Ánima: pantalla del director

Un complemento habitual desde el albor de los tiempos roleros es la pantalla del director de juego, trozo de cartón o papel que sirve para que el director de juego oculte sus notas y haga tiradas sin que los jugadores vean el resultado. Las editoriales le cogieron pronto gustillo al asunto (y los aficionados también) y nos inundaron con pantallas oficiales para casi todos los juegos. El formato más habitual es el de un panel de cartón fino de tres o cuatro hojas, alto más o menos el de un A4, con una ilustración por su lado externo y tablas e información sobre reglas en el interno. Para justificar que nos cobran una pasta por un cacho de cartón de dudosa utilidad (nunca estarán las tablas que necesitamos, nunca, aunque las pantallas del Far West eran preciosas) se le suele añadir un pequeño suplemento de calidad dispar. Así, el Babylon Project tenía una pantalla cómoda aunque demasiado oscura y útil, pero el suplemento que la acompañaba no valía ni como papel higiénico; Runequest combinaba una gran pantalla con una ilustración penosa y un suplemento con algunas cosas muy buenas (reglas de niveles de vida) y cosas muy malas (la aventura, por ejemplo).

Estando así las cosas, era esperable y natural que el primer suplemento para Ánima fuera, precisamente, la pantalla del director de juego. Y con un precio que dolía al riñón. Cuando la compré lo hice cruzando los dedos y rezando para estar comprando algo más que cuatro paneles de cartón y no encontrarme con otro muerto como la del Babylon Project.

Hasta el momento, sigue siendo mi suplemento favorito de Ánima y el único al que no podría renunciar. Oh, también uso la pantalla, por ejemplo cuando juego fuera de casa y no me apetece cargar con el básico. Pero vayamos por partes.

La pantalla

Es un mamotreto de cuatro hojas y cartón tan grueso que parece parte de la cubierta acorazada del Bismarck. Tiene una ilustración preciosa que representa La ruptura de los Cielos, momento que más o menos se narra en el básico y que no sé si se habrá cambiado en la nueva edición. Por el lado interno, las tablas más necesarias. Como siempre, nos faltará alguna y otras no nos resultarán tan necesarias, pero en general las que están, bien están. En la parte mala, el tono de las tablas (dos tonos de azul grisáceo con letras en negro, sobre el fondo negro de la pantalla) dificultan su legibilidad con luz escasa.

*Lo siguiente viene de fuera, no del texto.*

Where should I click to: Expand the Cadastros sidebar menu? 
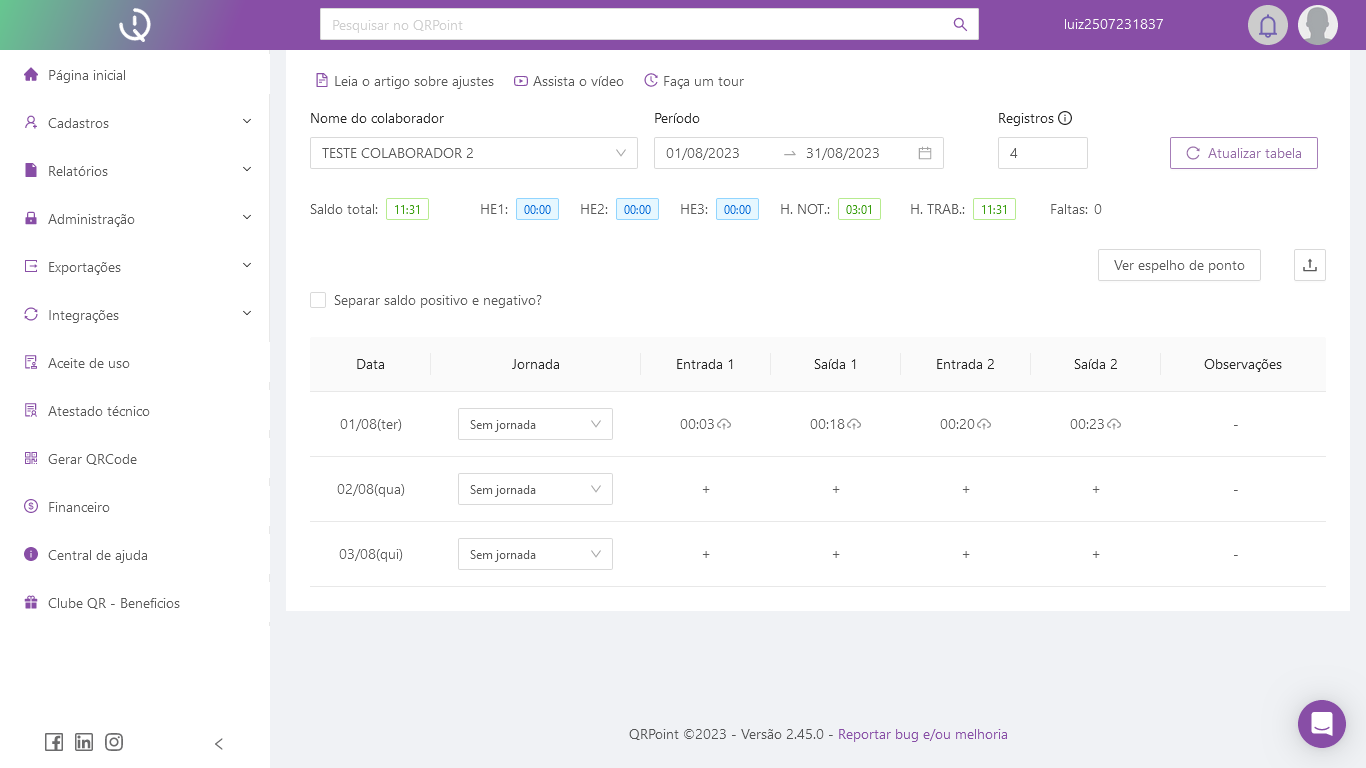(x=137, y=123)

Yo tengo la primera edición, tamaño grande y bordes laterales del dibujo en blanco. Una segunda edición, correspondiente a la edición revisada del básico de borde negro, tenía también los laterales en negro. De la que ha salido con el Core Exxet no tengo más datos (o sea, no la he visto), pero su altura se corresponde al formato actual de los libros, algo más bajos.

Suplemento

El librito que acompaña a la pantalla, de unas 60 páginas y a color, es de los mejores y más útiles suplementos de pantalla que he visto, hasta el punto de que me resulta difícil pensar en dirigir a Ánima sin contar con éste. Trae nuevas ventajas y desventajas; tablas de estilo (vulgo maniobras especiales de combate) que le dan esa vidilla a los guerreros donde el básico se queda corto; guías para controlar el nivel sobrenatural de las aventuras; reglas opcionales, como reglas de cordura, reglas para comprar ventajas o quitarse desventajas con las subidas de nivel; y personajes pregenerados, uno por clase, con trasfondo inclusive, que siempre viene bien para guiarse a la hora de hacer los nuestros o para una partida rápida.

Termina con una aventura, una buena aventura, lo que en mi experiencia es como encontrar petróleo, idónea para jugadores y máster que estén empezando con el juego. Un comienzo con acción algo forzado, para tantear el sistema, y una trama principal oscura que hace de buena presentación para la ambientación oficial. Una pena que la línea oficial vaya por sacar suplementos para jugadores (Dominios, Arcana) y deje de lado las aventuras. Una campaña con la calidad de esta aventura sería una rara avis en el panorama rolero.